Another thing I use my iPod Touch for is an alarm clock. It's the only one I use, since it's loud enough to wake me even when I use ear plugs.

Mike


----------



## bkworm8it (Nov 17, 2008)

jmiked said:


> Another thing I use my iPod Touch for is an alarm clock. It's the only one I use, since it's loud enough to wake me even when I use ear plugs.


LOL, I use my cellphone for my alarm. Can't stand the sound on most alarm clocks, even those that are radio! And the phone is harding to hit snooze on, by the time I find it to even hit the snooze I'm already awake. Used to hit snooze or off on my old alarm clock in my sleep and wouldn't realize it.

theresam


----------



## carlobee (Jul 21, 2009)

having an iPod Touch is like having a portable total entertainment system with you.. although in my case, i went for the iPhone for the extra mobile function. 

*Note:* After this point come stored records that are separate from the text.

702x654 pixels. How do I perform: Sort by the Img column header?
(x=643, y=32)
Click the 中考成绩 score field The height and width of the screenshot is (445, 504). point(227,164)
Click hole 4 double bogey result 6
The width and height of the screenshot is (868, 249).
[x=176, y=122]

You will surely love it.. As with the Apps, the App Store slogan says it all, "There's just an app for everything". I mean totally almost everything you could think of.


----------



## Mike D. aka jmiked (Oct 28, 2008)

carlobee said:


> having an iPod Touch is like having a portable total entertainment system with you.. although in my case, i went for the iPhone for the extra mobile function.
> 
> You will surely love it.. As with the Apps, the App Store slogan says it all, "There's just an app for everything". I mean totally almost everything you could think of.


No kidding. Last week I downloaded an app that can send commands to my computer via the WiFi. It sends the commands to a keyboard macro program that I can set up to do practically anything I could do if I was sitting at the computer. I have no idea what to use it for, but it will be cool to play around with.

Mike


----------



## luvmy4brats (Nov 9, 2008)

My iPhone and Kindle are the two things I use all the time. I had an iPod touch and liked it so much I had to get the iPhone. It's practcally superglued to my hand. I use it far more than I ever expected to (and actually very rarely actually TALK on it...hate talking on the phone)  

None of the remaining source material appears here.